Clerestory

On Filters

June 14, 2020

The reason I wrote about the relationship of “critics” or an “engaged audience” to the avant-garde is that I’m interested in how they act as an intermediary between the bleeding edge of a movement and the broader public or mainstream.

The simplest description of the model I’m proposing is that an artistic movement pushes out the boundaries, experimenting vigorously, while a larger audience or class of critics reins them in, acting as a proving ground or selection filter.

In this model, it’s not too important whether any given movement continues to innovate, or ossifies and is replaced by another movement pushing in some other direction, provided some movements occasionally overcome the inertia of the mainstream, and (over time) shift what is acceptable.

Lately I’ve been thinking a lot about filters. I might call the concept a low-pass filter for energy, which ends up selecting values with low entropy (which is to say highly ordered or stable) by cutting off things with too much energy. In audio, a low-pass filter just removes high frequencies, which might be hiss or just treble. In my thinking, there are many cases where too much energy is unstable in some way, just as too little energy is uninteresting. For example, too little energy might lead to never finishing an artwork; too much might lead to something so weird that the critics reject it.

The reason I think this is so important is that I see these kind of filters everywhere. It’s almost as if there is an entropy valley, a stable-ish midpoint between too little energy and too much energy. Sometimes this looks like a balancing act between too much and too little, other times it looks like an explosion cooling or annealing into disparate smaller parts. There is nothing moral or qualitative about this midpoint. We see it because it just happens to persist for longer than things on either side of it. It’s selection for stability.

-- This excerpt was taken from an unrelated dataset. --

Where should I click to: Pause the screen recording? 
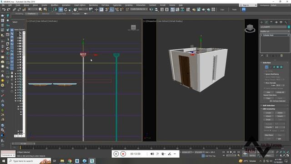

It also relates to the idea of a phase transition. In complexity theory, there is interesting, often life-like, behaviour at phase transitions, which doesn’t occur on the side with too little energy (which is too ordered) nor the side with too much (which is too chaotic).

  • In star formation there is a balancing act between too little hydrogen and too much. Below a certain amount of hydrogen and the molecular cloud won’t be dense enough to collapse, but above another (much larger) amount, a neutron star or black hole will result. See this graph of the Main Sequence.

  • In the stable nuclides, there is a balancing act between the number of protons and neutrons (and maybe between the attractive nuclear force, and the repulsion of the electric force?). See this graph.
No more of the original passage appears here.